The solution for Ramsey Homes is exactly the route the city took with regard to the old Health Department building at 509 North Saint Aseph St. In 2012 when the city sought to sell off unneeded property, it asked the Old and Historic District Board of Architectural Review (OHAD BAR) to examine the property. The OHAD BAR concluded the building, which is composed of a central core that was built between 1944-1947 and two additions added in the 1970s, to be architecturally and historical significant, and recommended preservation. A June 2012 memo from the city manager to City Council argued that the building should be preserved and adaptively reused. Among the reasons city staff cited for preserving the building were fact that it remained remarkably intact, exemplified the city’s institutional architecture program from the post-war period, represented the work of a well-known regional architecture firm, and that the building was “in scale with the surrounding historic and more recent townhouses buildings.” Today, the building’s exterior walls remain but the interior has been completely gutted so that the building can be reconfigured into nine luxury townhomes.

Like the old Health Department building, Ramsey Homes were also built in the 1940s, but in this case they were built as housing for African American defense workers. As such, the Ramsey Homes are significant as an important example of the Federal Government’s effort to provide housing for African-American war workers, as well as helping us to understand the role that African Americans and Alexandria played in the

war effort. The city cited Ramsey Homes as a contributing resources in the Uptown/Parker-Gray Historic District listing in the National Register of Historic Places and the Virginia Landmarks Register. The Parker Gray BAR also unanimously voted in April that the site met four of six criteria for preservation.

Like the old Health Department building, Ramsey Homes were also designed by a notable local architect, Delos H. Smith. Smith, a member of the original Alexandria BAR, was a noted ecclesiastical architect whose work included two annex buildings at St. Paul’s Church, 228 S. Pitt St, as well as the US Capitol Building Prayer Room. Smith specialized in Colonial Revival and Federal Revival styles, making the design of Ramsey Homes in the International style all the more interesting and unique.

Like the old Health Department building, city staff also emphasize among the reasons for preservation that Ramsey Homes help to “maintain the scale and character of this area of the district which is comprised of predominantly two-story buildings …”

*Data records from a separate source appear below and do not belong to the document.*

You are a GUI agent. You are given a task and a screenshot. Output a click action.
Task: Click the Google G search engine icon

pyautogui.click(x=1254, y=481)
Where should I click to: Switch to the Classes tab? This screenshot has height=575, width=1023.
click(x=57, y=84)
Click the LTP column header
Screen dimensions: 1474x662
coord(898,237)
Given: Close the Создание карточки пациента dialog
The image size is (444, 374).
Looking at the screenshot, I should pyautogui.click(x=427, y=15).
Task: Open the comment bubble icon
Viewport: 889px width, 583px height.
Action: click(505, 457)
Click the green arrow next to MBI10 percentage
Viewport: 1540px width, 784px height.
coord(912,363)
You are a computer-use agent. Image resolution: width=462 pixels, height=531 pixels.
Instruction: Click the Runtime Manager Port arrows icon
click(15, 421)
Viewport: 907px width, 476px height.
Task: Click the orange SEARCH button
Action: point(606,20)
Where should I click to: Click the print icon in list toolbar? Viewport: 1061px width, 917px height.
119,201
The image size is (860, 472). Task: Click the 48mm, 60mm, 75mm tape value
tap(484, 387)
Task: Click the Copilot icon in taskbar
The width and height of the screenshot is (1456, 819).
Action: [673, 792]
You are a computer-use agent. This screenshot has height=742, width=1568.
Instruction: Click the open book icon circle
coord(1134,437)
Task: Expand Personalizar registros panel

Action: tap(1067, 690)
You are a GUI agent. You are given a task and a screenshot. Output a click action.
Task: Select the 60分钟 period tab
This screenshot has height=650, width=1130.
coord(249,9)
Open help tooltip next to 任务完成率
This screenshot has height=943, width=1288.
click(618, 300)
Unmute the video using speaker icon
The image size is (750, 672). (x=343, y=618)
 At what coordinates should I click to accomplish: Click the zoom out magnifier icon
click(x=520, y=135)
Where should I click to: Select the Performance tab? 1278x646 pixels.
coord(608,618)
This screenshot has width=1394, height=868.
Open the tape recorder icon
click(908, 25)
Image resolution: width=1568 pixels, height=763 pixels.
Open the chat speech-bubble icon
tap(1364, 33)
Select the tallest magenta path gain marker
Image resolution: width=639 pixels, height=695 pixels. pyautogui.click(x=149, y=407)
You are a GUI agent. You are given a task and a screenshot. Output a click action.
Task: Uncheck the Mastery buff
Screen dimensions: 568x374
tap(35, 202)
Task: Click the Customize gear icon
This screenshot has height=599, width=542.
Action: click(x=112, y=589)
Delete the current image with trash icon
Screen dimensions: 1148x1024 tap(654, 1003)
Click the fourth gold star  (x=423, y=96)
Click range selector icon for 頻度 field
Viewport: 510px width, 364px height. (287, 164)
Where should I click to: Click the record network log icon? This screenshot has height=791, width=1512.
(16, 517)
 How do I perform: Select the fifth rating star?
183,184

Like the old Health Department building, City Council should opt for preservation and adaptive reuse of Ramsey Homes. Just as was done with the Health Department building, the exterior features of Ramsey Homes, its scale, green-space and mature trees, and character can be retained, while the interior of the buildings are completely gutted and remodeled to provide quality affordable housing. City Council should support this win-win solution.